É simplesmente necessário recapitular mais uma vez o modo como Donald Trump se comportou nesta cúpula da Organização do Tratado do Atlântico Norte (Otan). No café da manhã, ele atacou a Alemanha sem o menor pudor, declarou-a prisioneira da Rússia devido a suas importações de energia, utilizando como prova, como de costume, cifras falsas.
Na sessão plenária, de súbito exigiu que os Estados-membros dediquem 4% dos respectivos PIBs ao orçamento de defesa, em vez dos 2% acordados. Pouco depois, num encontro bilateral com a chefe de governo alemã, Angela Merkel, falou de carros alemães, migração e do presidente russo, Vladimir Putin, descrevendo a relação com ele como excelente. Uma hora mais tarde, a caminho do jantar, acabara-se o armistício, e ele voltou a atacar os parceiros de aliança no Twitter.
Os critérios do comportamento político normal não servem mais, nem de longe, para explicar as mensagens totalmente contraditórias que o presidente dos Estados Unidos emite num só dia.
Trump borboleteia pelo mais importante encontro da aliança ocidental como se quisesse alternadamente representar no teatro o papel do vilão e do herói. Primeiro ele ofende a Alemanha, depois, apenas horas mais tarde, transmite saudações de sua família à chanceler federal do país. Diante de tais cenas, é difícil não recorrer à terminologia psiquiátrica.
Pois a coisa não parou por aí. Após o fim das conversas oficiais, ele lançou o próximo tuíte, renovando a acusação relativa às importações de energia russa pela Alemanha, associando-a à Otan – exatamente do mesmo modo como associa a proteção da Europa pelos EUA a supostos prejuízos comerciais bilionários. E por último exigiu que os 2% em gastos com armamentos sejam pagos imediatamente, e não só em 2024, como planejado.
A impressão que fica é que Trump não entende que as contribuições para a Otan não são como mensalidades da academia de ginástica. Não existe uma caixa comum, cada país paga pela própria defesa e, caso necessário, disponibiliza à aliança suas capacidades militares.
No entanto ele vive em seu universo paralelo, e se comporta antes como um mafioso que vai de porta em porta exigindo dinheiro de proteção e ameaçando dar uma surra nos renitentes.
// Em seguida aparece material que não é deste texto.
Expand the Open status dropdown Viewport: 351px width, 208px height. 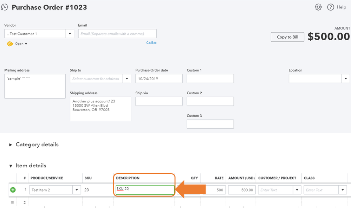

Além de seus caprichos, da tão deplorada imprevisibilidade e do comportamento errático francamente traiçoeiro perante seus aliados, fica também óbvio que, para o presidente americano, segurança militar é uma mercadoria, que tem um valor de mercado e é venal.
Ao que tudo indica, ele gostaria de ser pago pelo fato de os EUA estacionarem tropas na Europa e empregarem suas armas na proteção da fronteira oriental da Otan. Nesse contexto, porém, o termo "aliado" já está errado, pois o conceito é aparentemente estranho a Trump.
Ele só conhece parceiros de negócios e o dinheiro nos próprios cofres, vendo-se numa luta global dos fortes, na qual tanto faz se os mais fracos forem pisoteados. Não é á toa que no momento a segurança dos países bálticos ou da Noruega está profundamente abalada pelas declarações do chefe da Casa Branca.
Por enquanto, essa cúpula da Otan ficou poupada de uma situação extrema, pois ele se absteve de questionar a aliança diretamente ou de rasgar a declaração conjunta já na saída. Não se concretizaram os temores apocalípticos de que Trump fosse simplesmente declarar ali o fim da Otan, mas não há a menor razão para se acalmar, pois amanhã tudo já pode ser diferente.
A montanha-russa política de Donald Trump deixa marcas profundas na Otan, uma vez que agora se começa a compreender o que ele realmente pensa da aliança ocidental. Tradições ou a história comum não têm o menor valor para ele. O presidente dos EUA é capaz, a qualquer momento, de retirar os compromissos assumidos na véspera, com o próximo tuíte, de ofender aliados ou de chantageá-los com medidas econômicas punitivas, como ameaça fazer com as exportações de automóveis da Alemanha.
Apesar de tudo, esse alucinado ziguezague obedece a uma lógica. Trump mostrou uma vez mais em Bruxelas que, de fato, se empenha de todos os modos para destruir o sistema de acordos e organizações internacionais. No momento ainda lhe parece cedo demais para voltar as costas à Otan. Talvez o fim dela esteja sendo apenas adiado, já que, quer se trate da Organização do Comércio Mundial ou das Nações Unidas, o presidente pretende substituí-las por acordos bilaterais em que ele seja o mais forte.
O que sobra, ao fim, é o horror em relação ao curso do governo dos Estados Unidos, e uma profunda insegurança para todos que até agora se consideravam seus parceiros de aliança.